That cat-and-mouse dynamic explains why the latest rollout matters. Device Bound Session Credentials does not replace existing protections; it adds another layer by focusing on what happens after a cookie is stolen. If App-Bound Encryption tried to make theft harder, DBSC is designed to make the loot less valuable. Security specialists have long warned that infostealer operators thrive because browser-stored sessions are portable, easy to monetise and useful for breaking into email, cloud dashboards, collaboration platforms and financial services. By limiting portability, Google is trying to erode part of that business model.

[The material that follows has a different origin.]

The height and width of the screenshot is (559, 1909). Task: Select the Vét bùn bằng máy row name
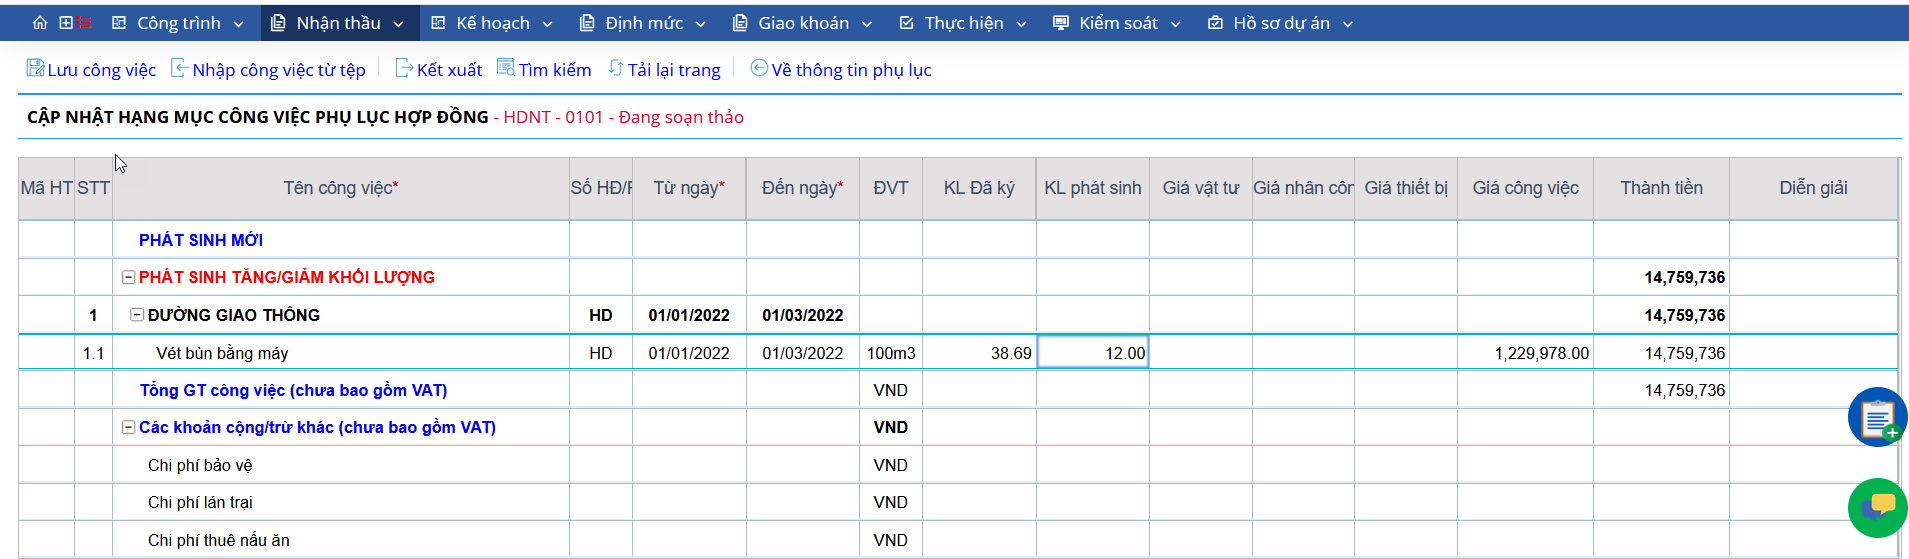tap(222, 353)
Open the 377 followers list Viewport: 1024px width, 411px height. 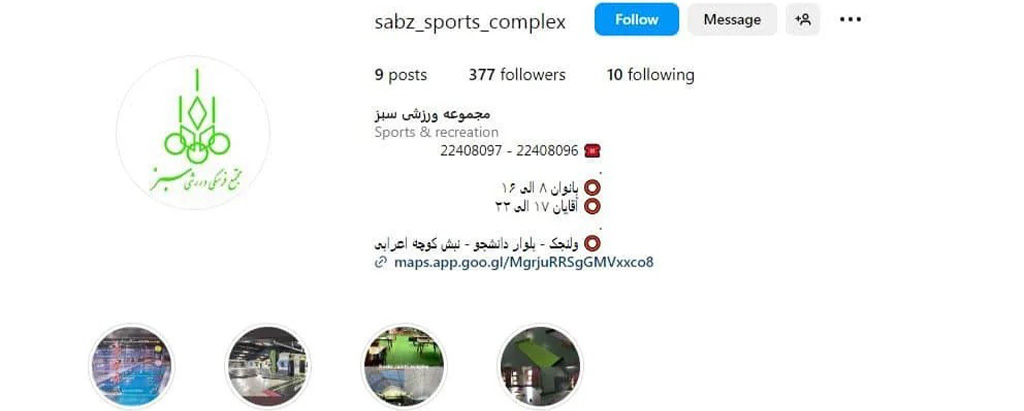(x=517, y=75)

There are, however, important caveats. The protection is not a universal switch that instantly shields every Chrome user on every website. Sites must support the mechanism for the full benefit to take effect, and the rollout itself is gradual. Google’s enterprise release notes indicate Chrome 145 began the rollout on Windows, while Chrome 146 broadens availability there; macOS support is expected in Chrome 147. Administrative controls are also being added for managed environments, suggesting the company expects adoption to be significant in enterprise settings where account takeover poses outsized risk.

The feature also underscores a broader shift in browser security thinking. For years, the industry concentrated on securing passwords and pushing multifactor authentication. Infostealers exploited the gap by going after the authenticated session instead. That has become a central weakness in modern web security because users can do everything right and still lose control of an account if malware lifts the browser state after login. Google acknowledged as much in its latest explanation, noting that once malware lands on a device, software-only protections have limits. DBSC is best seen as damage reduction rather than a complete cure.

For website operators, the rollout may carry strategic implications beyond Chrome itself. Google has framed DBSC as an open standard effort rather than a proprietary browser trick, and Chromium documentation positions it as a web-platform capability for authentication flows. That could encourage wider developer experimentation, particularly among large platforms with high-value user sessions and strong incentives to cut account hijacking. If adoption spreads, the change may gradually reshape how persistent logins are managed across the web.